If a network could be utilized without major issues (and that’s potentially a big IF in hostile scenarios), then, for local data purposes at least, I’d think it would be ideal to simply not store such data locally, and just access/load such things remotely instead.

Best of luck with your pursuits! Qubes is really a fun and powerful OS for us security-minded geeks. With how easy other monolithic OSes can be penetrated, like a hot knife through butter, I think something like Qubes is a necessity to those wanting a fighting chance at having their digital stuff remain their own.

I’ve implemented Qubes into some non-technical people’s lives too, however, it can take consistent IT assistance.
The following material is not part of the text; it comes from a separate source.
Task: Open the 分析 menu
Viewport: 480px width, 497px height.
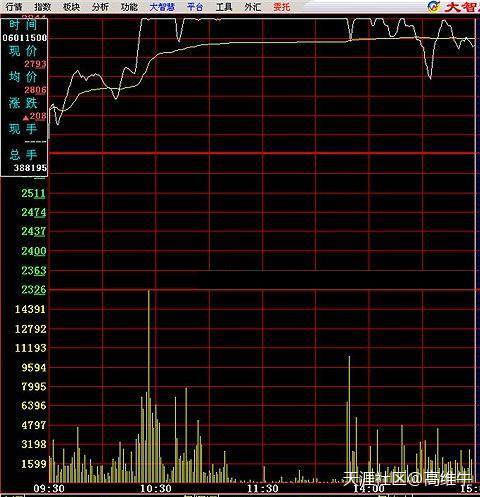Action: coord(100,7)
For the extra effort, either be paid very well, love the people, or love the mission!

Cheers!

I’ve been looking at flashable firmware on PCI devices. I wanted to mention that if you wanted a truely “persistence impossible” situation, you would need to address flashable firmware in your PCI devices, as i do not believe that gets addressed in “secure boot/measured boot/trusted boot”.

Here is a link of my attempt at addressing the situation: How to avoid flashable firmware compromises via pass-through PCI devices?

Good evening, this is a very good solution, I use it regularly. But there are several problems:

Why do we use zram at all in this case? As I understand it, we take a piece of all available memory, occupy it, there is now zram and there is dom0 image and other things from varlibqubes. However, since we use copying via cp with one command, it does not allow copying if the target path does not contain enough space. Simply put, we have 24 GB images that need to be loaded into RAM. We create a zram0 block of 25 GB and everything fits there, compressed and weighs 16 GB. But if we create a zram block of 23 GB, the system will not start at all with an error, since No space left on device will be in the logs when copying. As a result, unnecessary waste of processor time without any gain. Could we replace cp with find + cp or rsync? In theory, they should help to avoid such an error when copying data.

Is lzo-rle the best choice for zram0 now? I use 4.2 Qubes OS, as an experiment I changed the compression method to zstd, as a result the occupied size became 20-30% smaller, the compression time increased a little. Most tests show that the decompression time (i.e. 99% of the time zram0 is used) zstd works faster than lzo-rle

@ddevz Thanks for the pointer! Bookmarked it to read.

@QubesParanoia

Good day to you… Yes, having a stateless Dom0 is a great thing.

Could you post your code that you are implementing for this?

In my Step-by-Step Instructions Post, I implemented @xuy’s ZRAM code for the Dom0 RAM size savings (compared to no compression).

I see that you are saying that your Dom0 takes up ~16GB in RAM (quite large!)?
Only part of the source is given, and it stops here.